Worse than the scene he opened his eyes to was everything that scene implied.

The moment he regained his senses, An Chang realized he had become an Infant. He didn't know what incredible event had transpired to turn him from a thirty-four-year-old man, tormented in endless darkness, into an Infant lying in this strange place.

He felt only fear and despair. What filled him with despair and terror was not the trembling, bloodstained longsword suspended before him; he didn't even know what he was despairing or fearing, but simply shed tears of regret involuntarily. The joy of being reborn, mixed now with despair and regret, had turned into an unrecognizable emotion... Ned simply bandaged the wound on his right leg, and then silently began clearing the ruins before him.

He moved the broken stones away piece by piece. When he encountered larger ones, he used a nearby stick to pry them open. When he hit a wooden beam lying across the rubble, he fiercely chopped it into segments with his longsword. Only when the heat subsided slightly and the sun began to set did he neatly arrange the bodies of the six Knights who had accompanied him.

Then he cleared toward the center of the ruins, where he found the body of Lyanna, still faintly recognizable, and in her arms, a blue-faced Infant who had long since stopped breathing. He couldn't help but burst into loud sobs again.

After his sobs subsided, Ned inadvertently noticed a black circular object not far away.

Under the setting sun, dark purple patterns on the black circular object emitted an ominous glow. Ned raised his longsword and walked toward it.

Right before Ned's eyes, the dark purple patterns on the black circular object began to twist and deform. It slowly shrank from its original circular shape.

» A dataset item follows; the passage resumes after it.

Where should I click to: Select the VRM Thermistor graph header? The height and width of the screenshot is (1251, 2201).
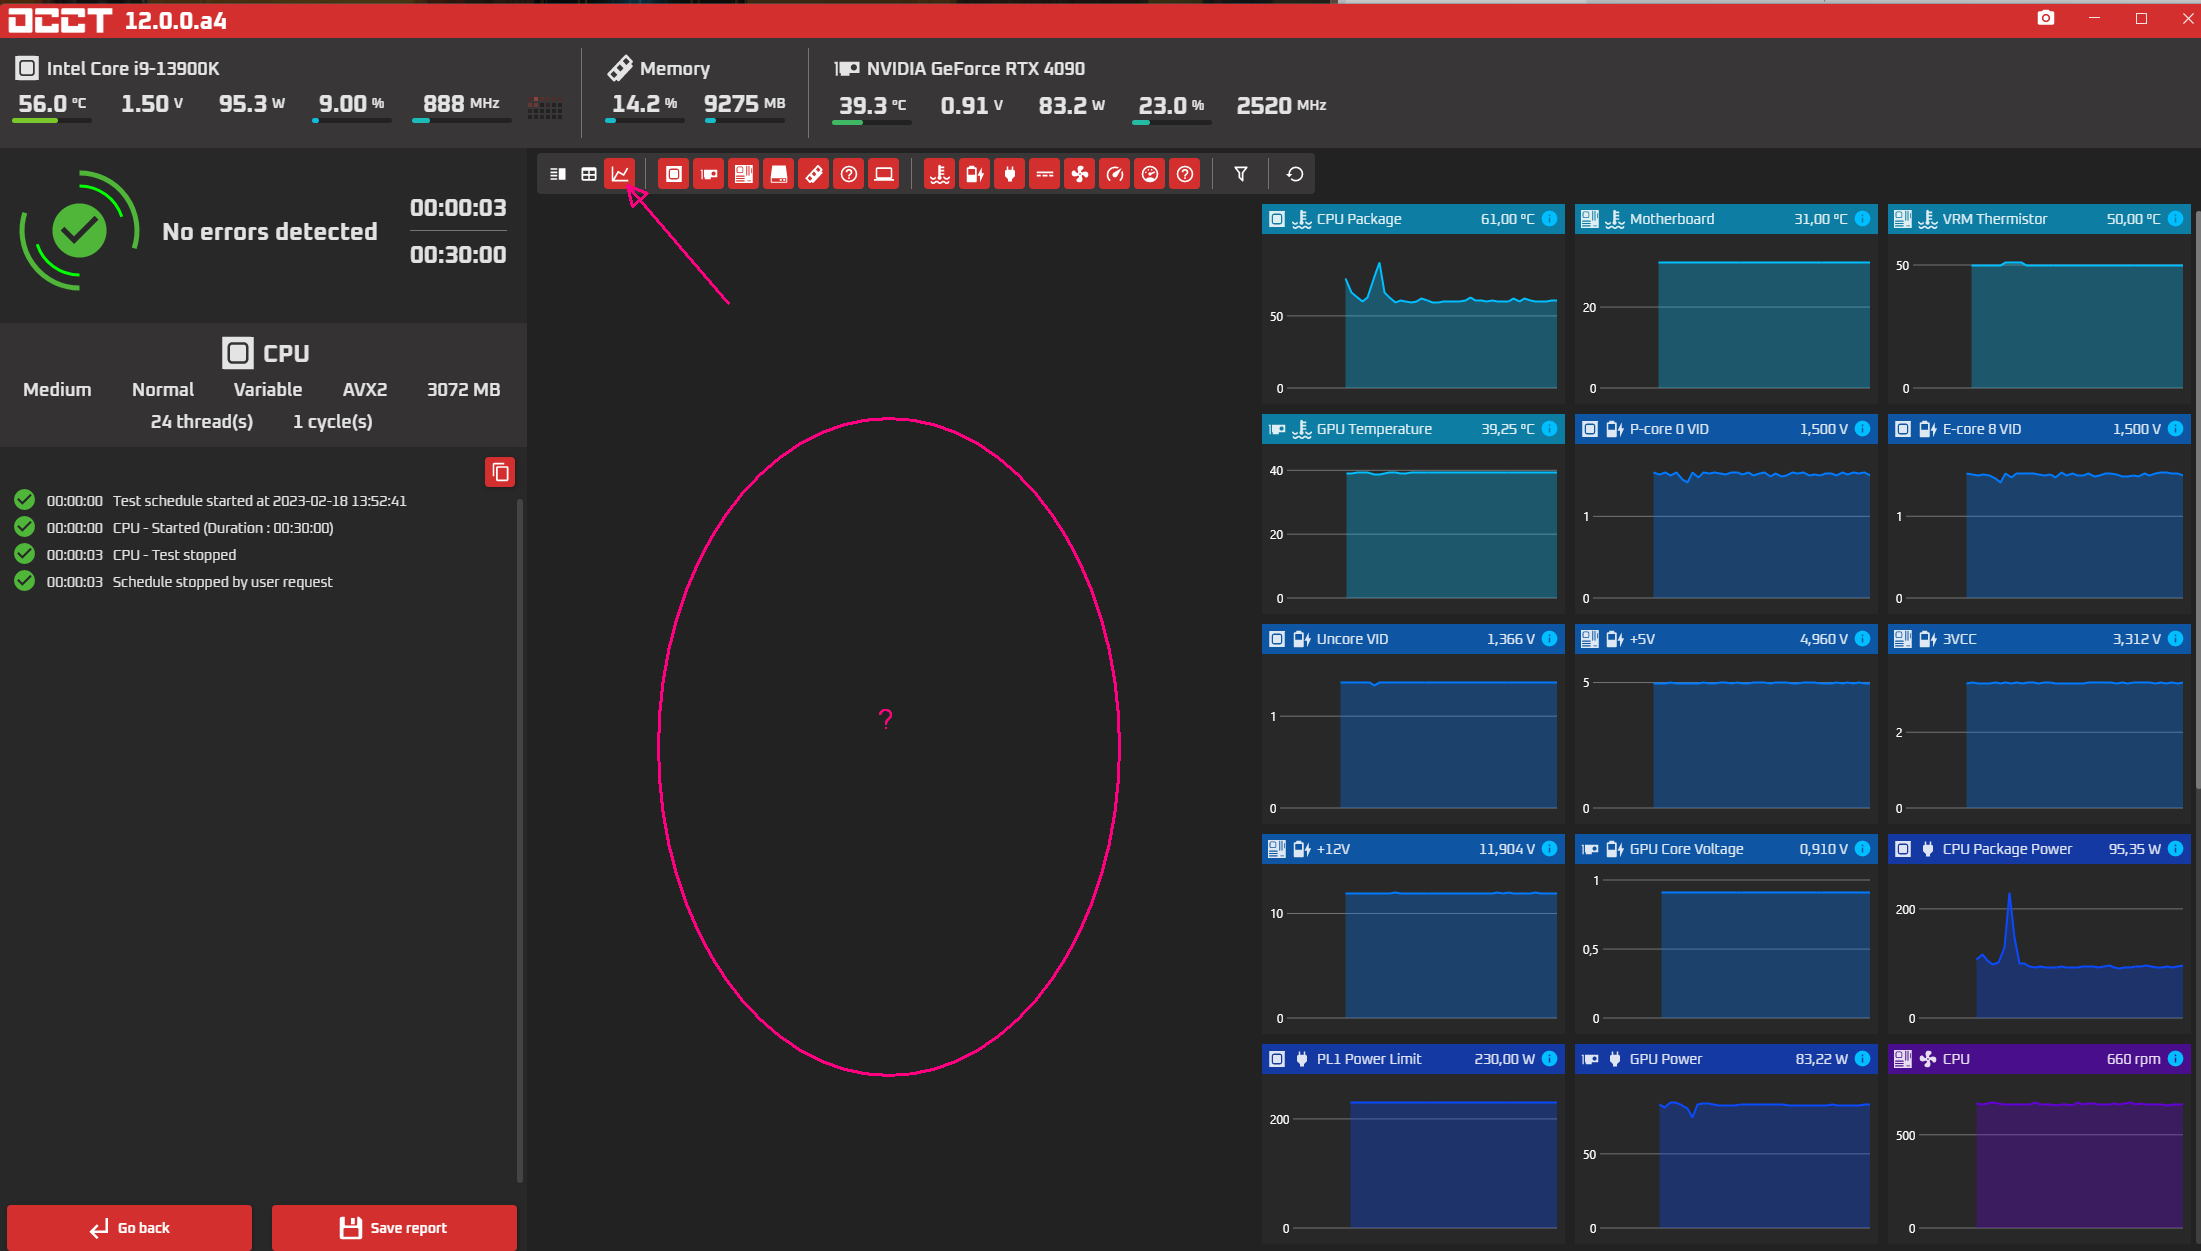(1995, 219)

The sphere, which was originally about two meters in diameter, had shrunk to about one meter by the time Ned approached.

Even though Ned had experienced many terrible things that day, the scene before him, which defied his lifelong common sense, still filled him with disbelief. It also made him wary, and he slowly held his sword horizontally in front of him.

Approaching slowly and cautiously, the sphere began to sink and deform. By the time Ned reached it, it had transformed into the shape of an Infant. Then the black and purple color slowly slid away, revealing tender limbs. Like flowing water, the black and purple hue gradually gathered on the Infant's chest, turning into a black and purple mark.

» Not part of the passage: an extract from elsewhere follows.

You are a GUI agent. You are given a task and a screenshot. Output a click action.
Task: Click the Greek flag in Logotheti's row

In an instant, Ned's not-so-extensive deductive reasoning, as if divinely guided, led him to a conclusion: the culprit behind this catastrophe was the seemingly harmless Infant before him!

Thinking this, the longsword held horizontally before him, filled with hatred, lunged toward the Infant's brow.

Precisely at this moment, the Infant opened his eyes.

Ned looked at the Infant before him: sparse black hair, clear black eyes, light eyebrows, and tears tracing a path down his cheeks. The longsword in Ned's hand began to tremble.

"Ah!" he cried out, as if gathering courage, and finally threw the longsword aside, kneeling before the Infant and picking the child up.

He said: "Perhaps you are the perpetrator of all this, but the result is my own doing." As he spoke, a new tear streak appeared on his face.

His knightly education prevented him from harming an innocent Infant. The calamity that had befallen them and the resulting sin were attributed entirely to himself. Even if it was wishful thinking on his part, things had come to this, and he had no other choice but to bear the burden of it all.

The setting sun cast red light over the ruins, falling upon Ned and the Infant as if staining them with blood. Their shadows stretched longer and longer until they disappeared into the darkness.